Rebecca Nolin

Personal information
- Full name: Rebecca Jane Nolin
- Birth name: Rebecca Jane Hall
- Date of birth: 12 April 1983 (age 43)
- Place of birth: Kowloon, Hong Kong
- Height: 1.70 m (5 ft 7 in)
- Position: Defender

Youth career
- Caversham Ladies
- Slough Town Ladies

College career
- Years: Team / Apps / (Gls)
- 2003–2006: Kennesaw State Owls

Senior career*
- Years: Team / Apps / (Gls)
- 2001–2003: Chelsea
- 2007–2009: Atlanta Silverbacks Women / 37 / (3)
- 2010: Atlanta Beat / 11 / (0)
- 2011: Atlanta Silverbacks Women

Managerial career
- 2014–2016: Valdosta State Blazers

= Rebecca Nolin =

English footballer and coach

Rebecca Jane Nolin (born 12 April 1983) is an English football coach and former professional player who represented Atlanta Beat of Women's Professional Soccer (WPS) as a defender and midfielder. She also played for Atlanta Silverbacks Women and Chelsea.

== Career ==

=== England ===
Nolin was born in Hong Kong but grew up in Windsor, England. She began playing for Slough Town Ladies at aged 15 and later joined Chelsea in 2001. After becoming captain of Chelsea in 2001 and having trials with the England Under-18 squad, Nolin was offered a scholarship by Kennesaw State University in 2003.

=== United States ===
In four seasons as a starter with the Kennesaw State Owls, Nolin's team won the NCAA Division II and move up to Division I. She captained the side, was named in various select-teams and scored 16 goals from defense. After graduating in Sports Management, Nolin joined Atlanta Silverbacks Women for their 2007 W-League campaign. In three seasons with the Silverbacks, Nolin made 11, 14 and 12 appearances respectively.

=== Professional ===
In 2010, Nolin attended the open trials for the new WPS franchise Atlanta Beat on the advice of her university coach. She was selected and signed to the team for their inaugural season.
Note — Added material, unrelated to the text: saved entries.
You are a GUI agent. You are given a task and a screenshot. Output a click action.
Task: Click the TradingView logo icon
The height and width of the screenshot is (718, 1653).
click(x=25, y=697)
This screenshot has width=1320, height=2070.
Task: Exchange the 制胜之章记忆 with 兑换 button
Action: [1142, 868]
In May 2010, Nolin scored Atlanta Beat's first goal at their new Kennesaw State University Soccer Stadium, during an exhibition game against Tampa Bay Hellenic. The last-minute header secured a 1–1 draw for the Beat; Nolin described scoring at her old university's facility as a "...dream come true". When St. Louis Athletica folded mid-way through the season, Atlanta Beat inherited six of their players (including Nolin's compatriot Eniola Aluko). However, Nolin retained her own place on the roster.

KSU appointed Nolin to the coaching staff of its soccer program in July 2010. She served as head coach of the Valdosta State Blazers for three seasons from 2014 to 2016.